┌──
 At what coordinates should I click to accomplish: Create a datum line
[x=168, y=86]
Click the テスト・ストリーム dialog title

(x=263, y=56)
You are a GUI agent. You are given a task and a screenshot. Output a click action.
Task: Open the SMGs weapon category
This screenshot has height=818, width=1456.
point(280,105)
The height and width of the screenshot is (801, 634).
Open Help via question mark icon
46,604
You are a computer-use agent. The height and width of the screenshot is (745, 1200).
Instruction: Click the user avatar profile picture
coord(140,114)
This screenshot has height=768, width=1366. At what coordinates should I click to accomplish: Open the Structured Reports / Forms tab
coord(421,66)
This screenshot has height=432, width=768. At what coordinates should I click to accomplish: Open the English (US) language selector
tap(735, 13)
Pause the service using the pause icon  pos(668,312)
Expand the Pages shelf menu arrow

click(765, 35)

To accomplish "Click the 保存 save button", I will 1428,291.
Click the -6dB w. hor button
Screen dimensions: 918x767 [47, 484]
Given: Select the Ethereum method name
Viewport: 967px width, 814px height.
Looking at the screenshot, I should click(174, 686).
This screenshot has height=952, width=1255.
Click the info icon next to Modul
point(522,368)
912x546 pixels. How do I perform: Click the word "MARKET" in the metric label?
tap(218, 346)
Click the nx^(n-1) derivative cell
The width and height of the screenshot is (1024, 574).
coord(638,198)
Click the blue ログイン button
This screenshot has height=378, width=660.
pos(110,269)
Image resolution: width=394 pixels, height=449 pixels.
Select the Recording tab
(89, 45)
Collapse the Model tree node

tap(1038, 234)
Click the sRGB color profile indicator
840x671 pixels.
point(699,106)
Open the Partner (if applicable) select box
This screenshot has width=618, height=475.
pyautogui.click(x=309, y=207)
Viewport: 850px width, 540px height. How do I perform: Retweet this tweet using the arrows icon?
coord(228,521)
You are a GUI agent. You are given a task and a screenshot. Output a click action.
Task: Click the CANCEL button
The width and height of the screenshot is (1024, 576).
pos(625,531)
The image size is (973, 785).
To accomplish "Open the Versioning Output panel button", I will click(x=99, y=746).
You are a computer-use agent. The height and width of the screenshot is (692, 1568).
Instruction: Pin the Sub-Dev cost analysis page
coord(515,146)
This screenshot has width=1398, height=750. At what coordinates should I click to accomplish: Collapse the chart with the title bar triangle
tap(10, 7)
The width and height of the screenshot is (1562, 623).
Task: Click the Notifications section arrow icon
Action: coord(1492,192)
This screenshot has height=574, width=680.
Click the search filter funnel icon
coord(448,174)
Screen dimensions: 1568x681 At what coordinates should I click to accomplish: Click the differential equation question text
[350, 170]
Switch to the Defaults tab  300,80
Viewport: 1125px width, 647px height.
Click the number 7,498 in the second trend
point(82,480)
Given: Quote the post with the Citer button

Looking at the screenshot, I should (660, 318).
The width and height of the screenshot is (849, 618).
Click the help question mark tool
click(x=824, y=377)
└──
§ **About this exercise**
Across the records above, tally the lines that contain "agent" and return the number alone.

§ **Task result**
4